The initial symptoms of AMS can be headache, fatigue, loss of appetite, nausea, vomiting, feeling dizzy or lightheaded, pins-and-needles sensation, insomnia, swollen hands and feet, shortness of breath, and persistent rapid pulse… all made worse with exertion. Often these early symptoms of AMS are mistaken for a hangover or a viral infection. If not addressed, AMS can progress to edema—swelling in the brain and lungs—which can be fatal.

An early warning sign of edema in the brain is poor balance and difficulty walking. Confusion, drowsiness, and stupor are other symptoms, which can lead to a coma and death in a few hours. Edema in the lungs is more common in men and is the most common cause of death in AMS. Climbing with a viral infection, such as a cold, increases the risk. A persistent dry cough, coughing up blood, difficulty breathing, and a bluish skin color are symptoms of pulmonary edema, and should not be ignored at higher altitudes.

If you notice any signs of AMS, descend at least 1,000 feet. The goal is to get more oxygen. The more severe the condition, the more oxygen and other interventions will be needed, which will require hospitalization in the case of cerebral and pulmonary edema. Initially, people often take pain medication for their headaches, but this only masks the symptoms and can allow the AMS to progress. Most cases of AMS are mild and will resolve themselves at lower elevations in 24 to 48 hours.

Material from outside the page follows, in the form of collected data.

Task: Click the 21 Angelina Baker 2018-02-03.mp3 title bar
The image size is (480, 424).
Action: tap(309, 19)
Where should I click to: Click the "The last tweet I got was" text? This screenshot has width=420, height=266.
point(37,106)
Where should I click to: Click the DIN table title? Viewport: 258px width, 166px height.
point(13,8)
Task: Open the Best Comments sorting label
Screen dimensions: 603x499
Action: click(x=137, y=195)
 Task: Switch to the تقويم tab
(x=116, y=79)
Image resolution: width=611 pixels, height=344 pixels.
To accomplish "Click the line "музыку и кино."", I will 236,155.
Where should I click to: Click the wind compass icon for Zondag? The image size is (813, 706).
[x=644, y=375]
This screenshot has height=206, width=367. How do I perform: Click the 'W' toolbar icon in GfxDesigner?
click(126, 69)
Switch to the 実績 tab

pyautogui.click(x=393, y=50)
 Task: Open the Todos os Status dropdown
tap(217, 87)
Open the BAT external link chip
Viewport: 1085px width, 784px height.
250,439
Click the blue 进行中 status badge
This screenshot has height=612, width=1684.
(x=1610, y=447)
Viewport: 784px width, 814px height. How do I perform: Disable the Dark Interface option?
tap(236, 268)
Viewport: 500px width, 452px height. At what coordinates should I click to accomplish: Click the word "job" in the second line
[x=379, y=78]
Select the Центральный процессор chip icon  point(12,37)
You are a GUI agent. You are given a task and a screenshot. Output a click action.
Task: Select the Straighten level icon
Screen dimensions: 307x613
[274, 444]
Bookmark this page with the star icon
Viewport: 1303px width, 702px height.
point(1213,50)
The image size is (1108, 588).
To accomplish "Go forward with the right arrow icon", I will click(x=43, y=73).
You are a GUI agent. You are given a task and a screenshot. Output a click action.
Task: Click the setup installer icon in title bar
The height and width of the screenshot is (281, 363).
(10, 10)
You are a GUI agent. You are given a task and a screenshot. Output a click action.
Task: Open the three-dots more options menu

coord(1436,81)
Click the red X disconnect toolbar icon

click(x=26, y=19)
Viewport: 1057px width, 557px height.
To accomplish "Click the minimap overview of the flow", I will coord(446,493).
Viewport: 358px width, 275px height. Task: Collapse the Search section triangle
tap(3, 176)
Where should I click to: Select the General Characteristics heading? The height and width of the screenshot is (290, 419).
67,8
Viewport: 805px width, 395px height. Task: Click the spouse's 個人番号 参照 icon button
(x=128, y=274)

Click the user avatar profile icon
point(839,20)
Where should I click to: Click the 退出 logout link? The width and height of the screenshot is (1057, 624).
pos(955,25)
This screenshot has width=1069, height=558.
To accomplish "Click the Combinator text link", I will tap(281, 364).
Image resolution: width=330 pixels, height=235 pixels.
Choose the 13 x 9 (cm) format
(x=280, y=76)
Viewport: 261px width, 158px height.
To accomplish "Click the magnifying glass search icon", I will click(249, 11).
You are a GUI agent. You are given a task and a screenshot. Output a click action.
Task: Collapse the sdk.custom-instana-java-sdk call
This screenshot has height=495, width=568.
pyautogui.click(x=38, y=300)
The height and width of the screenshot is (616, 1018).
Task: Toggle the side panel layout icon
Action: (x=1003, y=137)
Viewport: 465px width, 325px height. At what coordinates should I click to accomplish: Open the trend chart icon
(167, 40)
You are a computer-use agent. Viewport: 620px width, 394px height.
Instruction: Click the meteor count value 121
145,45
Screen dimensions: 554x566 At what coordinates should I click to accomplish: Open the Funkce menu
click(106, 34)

To help prevent AMS, increase your altitude slowly and give yourself a day or two to acclimate to the higher elevation. There is no relationship between physical fitness and AMS susceptibility, so don’t get cocky. Once you hit 10,000 feet, don’t climb more than 1,000 feet per day. Be sure to sleep at a lower elevation than you climbed that day, and don’t sleep higher than 1,000 feet from the previous night. Exertion, cold, and dehydration all increase the risk of developing AMS; rest if tired, stay warm, hydrate, and avoid alcohol. If you are taking little ones on the trek, watch them closely as they are more susceptible to AMS. The drug Diamox reduces the risk and symptoms of AMS, and Ginkgo Biloba is an herb that’s been reported to help lessen symptoms. Diamox works best if started two days prior to gaining altitude. Start Ginkgo two weeks prior. Drink extra water if taking Diamox, as it causes dehydration.

Editor's note: This article is written specifically for Montana mountains. Treks to higher peaks (above 13,000 feet) may require additional precautions and actions.